El interés por las disciplinas artísticas es alto entre los adolescentes, pero solo una minoría logra convertir esa vocación en una carrera profesional. Detrás de esa brecha no hay únicamente una cuestión de talento, sino un entramado de factores sociales, económicos y culturales que condicionan las decisiones educativas desde edades tempranas.
Así lo señala una investigación de la Universidad de Cambridge, difundida por Agencia SINC, que ha analizado los datos educativos de 1,7 millones de estudiantes en Inglaterra. El estudio revela que, aunque cerca de la mitad de los jóvenes de 14 años muestran interés por las artes, solo uno de cada 25 acaba trabajando en el sector creativo al llegar a la edad adulta.
Los investigadores apuntan a un “efecto embudo” en el sistema educativo, donde las aspiraciones creativas se diluyen progresivamente. En este proceso influyen tanto la presión del entorno más cercano —familia, amistades o profesorado— como una jerarquía social que sitúa las disciplinas artísticas en un plano inferior frente a las consideradas más “seguras” o académicas.
“El consejo que reciben muchos estudiantes es priorizar itinerarios científicos o técnicos, percibidos como más estables”, explica el informe, que advierte de que esta recomendación no siempre responde a criterios pedagógicos, sino a una percepción extendida del riesgo económico asociado a las profesiones creativas.
El impacto es especialmente acusado entre los alumnos de entornos socioeconómicos bajos.

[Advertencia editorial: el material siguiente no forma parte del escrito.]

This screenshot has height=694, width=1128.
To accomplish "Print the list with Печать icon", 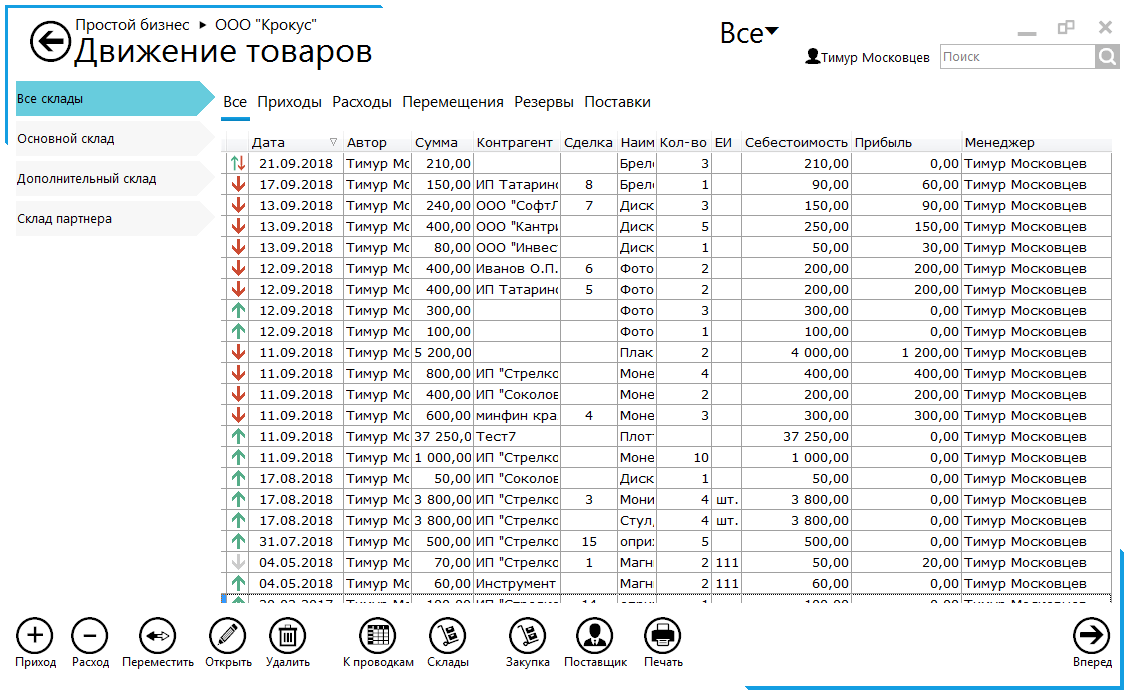I will [663, 635].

Según la investigación, estos jóvenes encuentran mayores dificultades para mantener su interés en las artes a medida que avanzan en su formación, en parte por la falta de referentes y, sobre todo, por el miedo a la precariedad laboral. En el caso de las niñas, el estudio identifica una “doble desventaja”, al combinarse las barreras económicas con la desigualdad de género.

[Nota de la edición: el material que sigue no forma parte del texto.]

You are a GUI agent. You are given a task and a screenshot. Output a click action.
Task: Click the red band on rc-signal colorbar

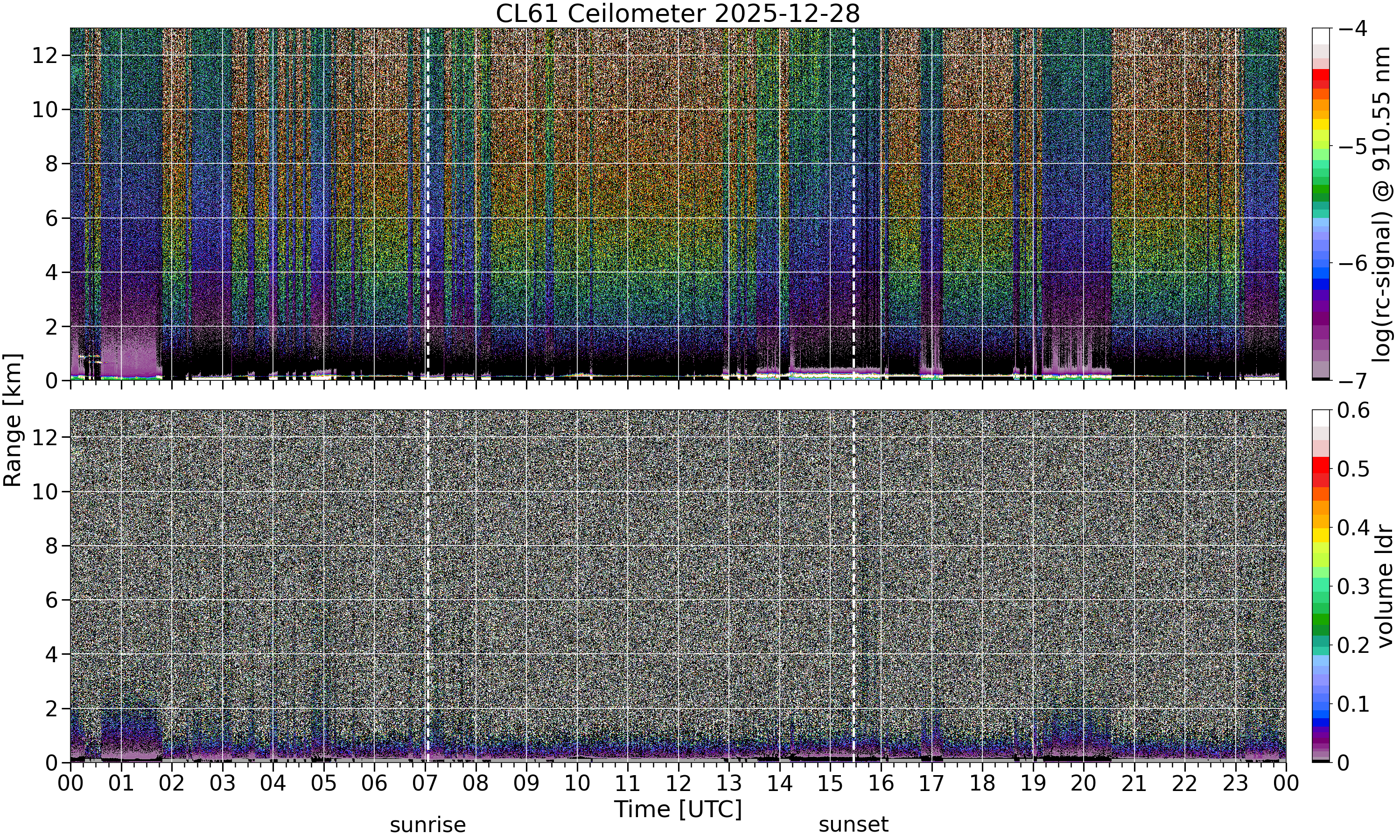click(1320, 75)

A esta presión social se suman obstáculos materiales. El acceso a oportunidades clave en el sector creativo —como prácticas no remuneradas o la elaboración de un porfolio competitivo— suele requerir recursos económicos y redes de contactos de las que carecen muchos estudiantes. Esta situación limita sus opciones y refuerza la idea de que estas carreras están reservadas a quienes pueden asumir mayores riesgos.
El informe también pone el foco en el papel de la formación profesional, que concentra buena parte de la enseñanza práctica en disciplinas creativas, pero cuyos titulados no siempre cuentan con las mismas oportunidades laborales que quienes acceden a la universidad.
Para los autores, el reto pasa por replantear tanto el asesoramiento educativo como la percepción social de estas disciplinas. “El acompañamiento debe ser realista, pero también cuestionar las jerarquías que priorizan lo académico sobre lo creativo”, subraya el estudio, que advierte de que, sin cambios estructurales, las industrias culturales seguirán reproduciendo desigualdades en lugar de corregirla.